- WHAT NEEDS TO BE DONE
Each of the records that follow needs an exact reproduction.

PROVIDED MATERIAL Block Start

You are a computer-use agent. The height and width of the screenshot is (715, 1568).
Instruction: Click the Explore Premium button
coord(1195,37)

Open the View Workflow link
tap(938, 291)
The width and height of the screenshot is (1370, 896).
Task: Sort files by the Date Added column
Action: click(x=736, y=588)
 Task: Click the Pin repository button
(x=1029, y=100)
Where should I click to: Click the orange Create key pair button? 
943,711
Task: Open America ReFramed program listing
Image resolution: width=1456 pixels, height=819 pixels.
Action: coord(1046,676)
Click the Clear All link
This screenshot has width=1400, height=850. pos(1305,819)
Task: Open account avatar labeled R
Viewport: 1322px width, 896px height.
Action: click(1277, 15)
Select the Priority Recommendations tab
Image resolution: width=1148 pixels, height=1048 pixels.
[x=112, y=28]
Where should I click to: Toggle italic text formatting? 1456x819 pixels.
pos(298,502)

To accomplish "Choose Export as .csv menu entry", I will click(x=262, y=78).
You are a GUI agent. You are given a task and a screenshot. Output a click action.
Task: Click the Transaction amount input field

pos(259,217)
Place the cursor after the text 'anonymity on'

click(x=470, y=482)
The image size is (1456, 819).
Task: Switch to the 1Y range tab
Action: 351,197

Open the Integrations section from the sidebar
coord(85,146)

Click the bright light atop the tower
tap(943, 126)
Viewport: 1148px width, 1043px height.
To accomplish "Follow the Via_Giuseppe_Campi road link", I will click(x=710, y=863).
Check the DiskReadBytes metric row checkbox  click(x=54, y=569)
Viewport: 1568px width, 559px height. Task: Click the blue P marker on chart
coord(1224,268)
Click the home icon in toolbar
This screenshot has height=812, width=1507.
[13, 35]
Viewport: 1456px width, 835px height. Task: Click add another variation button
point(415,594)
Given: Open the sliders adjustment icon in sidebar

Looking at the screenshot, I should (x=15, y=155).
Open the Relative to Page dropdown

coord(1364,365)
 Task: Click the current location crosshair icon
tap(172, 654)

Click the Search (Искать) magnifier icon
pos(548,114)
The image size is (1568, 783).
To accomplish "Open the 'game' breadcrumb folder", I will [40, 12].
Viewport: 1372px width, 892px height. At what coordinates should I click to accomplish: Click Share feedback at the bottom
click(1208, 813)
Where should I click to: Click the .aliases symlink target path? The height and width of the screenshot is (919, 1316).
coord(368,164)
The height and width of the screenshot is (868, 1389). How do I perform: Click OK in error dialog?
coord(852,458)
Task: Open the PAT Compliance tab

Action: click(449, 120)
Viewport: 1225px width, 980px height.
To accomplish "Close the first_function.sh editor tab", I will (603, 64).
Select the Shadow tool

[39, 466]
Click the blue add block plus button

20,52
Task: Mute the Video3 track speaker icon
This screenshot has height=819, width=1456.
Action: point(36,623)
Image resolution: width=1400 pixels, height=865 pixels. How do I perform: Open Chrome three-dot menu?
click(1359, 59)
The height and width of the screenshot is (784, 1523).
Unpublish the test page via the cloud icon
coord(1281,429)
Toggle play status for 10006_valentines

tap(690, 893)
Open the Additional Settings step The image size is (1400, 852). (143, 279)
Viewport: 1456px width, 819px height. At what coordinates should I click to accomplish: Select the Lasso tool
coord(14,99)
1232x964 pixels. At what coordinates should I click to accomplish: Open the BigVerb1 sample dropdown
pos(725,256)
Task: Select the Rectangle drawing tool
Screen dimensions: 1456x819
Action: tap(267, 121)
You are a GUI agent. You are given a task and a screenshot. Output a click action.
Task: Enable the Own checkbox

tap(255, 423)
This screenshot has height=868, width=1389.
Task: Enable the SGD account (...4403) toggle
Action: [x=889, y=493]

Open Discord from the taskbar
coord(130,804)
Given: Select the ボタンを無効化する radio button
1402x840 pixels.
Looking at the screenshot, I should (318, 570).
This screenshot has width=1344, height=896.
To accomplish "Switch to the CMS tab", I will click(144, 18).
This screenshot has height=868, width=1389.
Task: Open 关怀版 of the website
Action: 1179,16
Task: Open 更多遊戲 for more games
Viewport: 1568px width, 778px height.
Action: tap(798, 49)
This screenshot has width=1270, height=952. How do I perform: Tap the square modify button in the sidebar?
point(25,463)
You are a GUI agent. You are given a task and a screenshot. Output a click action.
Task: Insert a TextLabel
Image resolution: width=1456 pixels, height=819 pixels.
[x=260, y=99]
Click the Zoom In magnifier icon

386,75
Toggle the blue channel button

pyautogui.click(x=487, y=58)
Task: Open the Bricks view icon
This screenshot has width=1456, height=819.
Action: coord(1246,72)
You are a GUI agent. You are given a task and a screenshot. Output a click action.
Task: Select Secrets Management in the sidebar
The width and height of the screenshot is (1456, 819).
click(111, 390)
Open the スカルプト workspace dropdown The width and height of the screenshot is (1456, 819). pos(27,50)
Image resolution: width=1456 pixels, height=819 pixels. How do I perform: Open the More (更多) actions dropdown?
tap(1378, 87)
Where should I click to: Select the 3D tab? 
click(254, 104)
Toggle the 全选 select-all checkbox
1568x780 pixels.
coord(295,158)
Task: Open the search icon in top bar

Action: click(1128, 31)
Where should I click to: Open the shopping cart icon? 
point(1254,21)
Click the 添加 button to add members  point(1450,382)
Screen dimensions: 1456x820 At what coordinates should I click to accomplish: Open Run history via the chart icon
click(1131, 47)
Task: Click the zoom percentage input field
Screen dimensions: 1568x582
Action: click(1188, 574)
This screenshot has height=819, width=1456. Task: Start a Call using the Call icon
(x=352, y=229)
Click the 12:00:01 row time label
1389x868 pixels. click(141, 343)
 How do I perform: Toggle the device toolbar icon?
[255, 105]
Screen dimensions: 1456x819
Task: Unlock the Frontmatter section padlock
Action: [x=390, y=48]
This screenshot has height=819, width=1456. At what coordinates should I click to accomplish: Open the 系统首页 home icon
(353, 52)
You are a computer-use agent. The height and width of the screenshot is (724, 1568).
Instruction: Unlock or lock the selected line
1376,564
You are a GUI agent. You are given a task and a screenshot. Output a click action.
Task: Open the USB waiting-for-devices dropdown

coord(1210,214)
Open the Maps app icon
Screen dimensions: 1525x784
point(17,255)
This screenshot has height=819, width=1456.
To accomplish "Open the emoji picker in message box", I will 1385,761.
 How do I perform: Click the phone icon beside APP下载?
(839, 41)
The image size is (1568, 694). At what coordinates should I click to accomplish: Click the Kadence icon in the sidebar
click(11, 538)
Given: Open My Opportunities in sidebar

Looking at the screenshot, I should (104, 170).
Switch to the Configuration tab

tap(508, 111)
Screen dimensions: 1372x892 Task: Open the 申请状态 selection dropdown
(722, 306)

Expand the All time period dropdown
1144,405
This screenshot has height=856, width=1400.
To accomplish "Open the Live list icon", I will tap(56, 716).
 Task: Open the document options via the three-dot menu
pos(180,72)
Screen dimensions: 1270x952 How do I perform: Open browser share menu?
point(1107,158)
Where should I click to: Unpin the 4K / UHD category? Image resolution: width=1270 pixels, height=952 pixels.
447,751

PROVIDED MATERIAL Block End

- RESPONSE BOX
You are a computer-use agent. The height and width of the screenshot is (715, 1568).
Instruction: Click the Explore Premium button
coord(1195,37)

Open the View Workflow link
tap(938, 291)
The width and height of the screenshot is (1370, 896).
Task: Sort files by the Date Added column
Action: click(x=736, y=588)
 Task: Click the Pin repository button
(x=1029, y=100)
Where should I click to: Click the orange Create key pair button? 
943,711
Task: Open America ReFramed program listing
Image resolution: width=1456 pixels, height=819 pixels.
Action: coord(1046,676)
Click the Clear All link
This screenshot has width=1400, height=850. pos(1305,819)
Task: Open account avatar labeled R
Viewport: 1322px width, 896px height.
Action: click(1277, 15)
Select the Priority Recommendations tab
Image resolution: width=1148 pixels, height=1048 pixels.
[x=112, y=28]
Where should I click to: Toggle italic text formatting? 1456x819 pixels.
pos(298,502)

To accomplish "Choose Export as .csv menu entry", I will click(x=262, y=78).
You are a GUI agent. You are given a task and a screenshot. Output a click action.
Task: Click the Transaction amount input field

pos(259,217)
Place the cursor after the text 'anonymity on'

click(x=470, y=482)
The image size is (1456, 819).
Task: Switch to the 1Y range tab
Action: 351,197

Open the Integrations section from the sidebar
coord(85,146)

Click the bright light atop the tower
tap(943, 126)
Viewport: 1148px width, 1043px height.
To accomplish "Follow the Via_Giuseppe_Campi road link", I will click(x=710, y=863).
Check the DiskReadBytes metric row checkbox  click(x=54, y=569)
Viewport: 1568px width, 559px height. Task: Click the blue P marker on chart
coord(1224,268)
Click the home icon in toolbar
This screenshot has height=812, width=1507.
[13, 35]
Viewport: 1456px width, 835px height. Task: Click add another variation button
point(415,594)
Given: Open the sliders adjustment icon in sidebar

Looking at the screenshot, I should (x=15, y=155).
Open the Relative to Page dropdown

coord(1364,365)
 Task: Click the current location crosshair icon
tap(172, 654)

Click the Search (Искать) magnifier icon
pos(548,114)
The image size is (1568, 783).
To accomplish "Open the 'game' breadcrumb folder", I will [40, 12].
Viewport: 1372px width, 892px height. At what coordinates should I click to accomplish: Click Share feedback at the bottom
click(1208, 813)
Where should I click to: Click the .aliases symlink target path? The height and width of the screenshot is (919, 1316).
coord(368,164)
The height and width of the screenshot is (868, 1389). How do I perform: Click OK in error dialog?
coord(852,458)
Task: Open the PAT Compliance tab

Action: click(449, 120)
Viewport: 1225px width, 980px height.
To accomplish "Close the first_function.sh editor tab", I will (603, 64).
Select the Shadow tool

[39, 466]
Click the blue add block plus button

20,52
Task: Mute the Video3 track speaker icon
This screenshot has height=819, width=1456.
Action: point(36,623)
Image resolution: width=1400 pixels, height=865 pixels. How do I perform: Open Chrome three-dot menu?
click(1359, 59)
The height and width of the screenshot is (784, 1523).
Unpublish the test page via the cloud icon
coord(1281,429)
Toggle play status for 10006_valentines

tap(690, 893)
Open the Additional Settings step The image size is (1400, 852). (143, 279)
Viewport: 1456px width, 819px height. At what coordinates should I click to accomplish: Select the Lasso tool
coord(14,99)
1232x964 pixels. At what coordinates should I click to accomplish: Open the BigVerb1 sample dropdown
pos(725,256)
Task: Select the Rectangle drawing tool
Screen dimensions: 1456x819
Action: tap(267, 121)
You are a GUI agent. You are given a task and a screenshot. Output a click action.
Task: Enable the Own checkbox

tap(255, 423)
This screenshot has height=868, width=1389.
Task: Enable the SGD account (...4403) toggle
Action: [x=889, y=493]

Open Discord from the taskbar
coord(130,804)
Given: Select the ボタンを無効化する radio button
1402x840 pixels.
Looking at the screenshot, I should (318, 570).
This screenshot has width=1344, height=896.
To accomplish "Switch to the CMS tab", I will click(144, 18).
This screenshot has height=868, width=1389.
Task: Open 关怀版 of the website
Action: 1179,16
Task: Open 更多遊戲 for more games
Viewport: 1568px width, 778px height.
Action: tap(798, 49)
This screenshot has width=1270, height=952. How do I perform: Tap the square modify button in the sidebar?
point(25,463)
You are a GUI agent. You are given a task and a screenshot. Output a click action.
Task: Insert a TextLabel
Image resolution: width=1456 pixels, height=819 pixels.
[x=260, y=99]
Click the Zoom In magnifier icon

386,75
Toggle the blue channel button

pyautogui.click(x=487, y=58)
Task: Open the Bricks view icon
This screenshot has width=1456, height=819.
Action: coord(1246,72)
You are a GUI agent. You are given a task and a screenshot. Output a click action.
Task: Select Secrets Management in the sidebar
The width and height of the screenshot is (1456, 819).
click(111, 390)
Open the スカルプト workspace dropdown The width and height of the screenshot is (1456, 819). pos(27,50)
Image resolution: width=1456 pixels, height=819 pixels. How do I perform: Open the More (更多) actions dropdown?
tap(1378, 87)
Where should I click to: Select the 3D tab? 
click(254, 104)
Toggle the 全选 select-all checkbox
1568x780 pixels.
coord(295,158)
Task: Open the search icon in top bar

Action: click(1128, 31)
Where should I click to: Open the shopping cart icon? 
point(1254,21)
Click the 添加 button to add members  point(1450,382)
Screen dimensions: 1456x820 At what coordinates should I click to accomplish: Open Run history via the chart icon
click(1131, 47)
Task: Click the zoom percentage input field
Screen dimensions: 1568x582
Action: click(1188, 574)
This screenshot has height=819, width=1456. Task: Start a Call using the Call icon
(x=352, y=229)
Click the 12:00:01 row time label
1389x868 pixels. click(141, 343)
 How do I perform: Toggle the device toolbar icon?
[255, 105]
Screen dimensions: 1456x819
Task: Unlock the Frontmatter section padlock
Action: [x=390, y=48]
This screenshot has height=819, width=1456. At what coordinates should I click to accomplish: Open the 系统首页 home icon
(353, 52)
You are a computer-use agent. The height and width of the screenshot is (724, 1568).
Instruction: Unlock or lock the selected line
1376,564
You are a GUI agent. You are given a task and a screenshot. Output a click action.
Task: Open the USB waiting-for-devices dropdown

coord(1210,214)
Open the Maps app icon
Screen dimensions: 1525x784
point(17,255)
This screenshot has height=819, width=1456.
To accomplish "Open the emoji picker in message box", I will 1385,761.
 How do I perform: Click the phone icon beside APP下载?
(839, 41)
The image size is (1568, 694). At what coordinates should I click to accomplish: Click the Kadence icon in the sidebar
click(11, 538)
Given: Open My Opportunities in sidebar

Looking at the screenshot, I should (104, 170).
Switch to the Configuration tab

tap(508, 111)
Screen dimensions: 1372x892 Task: Open the 申请状态 selection dropdown
(722, 306)

Expand the All time period dropdown
1144,405
This screenshot has height=856, width=1400.
To accomplish "Open the Live list icon", I will tap(56, 716).
 Task: Open the document options via the three-dot menu
pos(180,72)
Screen dimensions: 1270x952 How do I perform: Open browser share menu?
point(1107,158)
Where should I click to: Unpin the 4K / UHD category? Image resolution: width=1270 pixels, height=952 pixels.
447,751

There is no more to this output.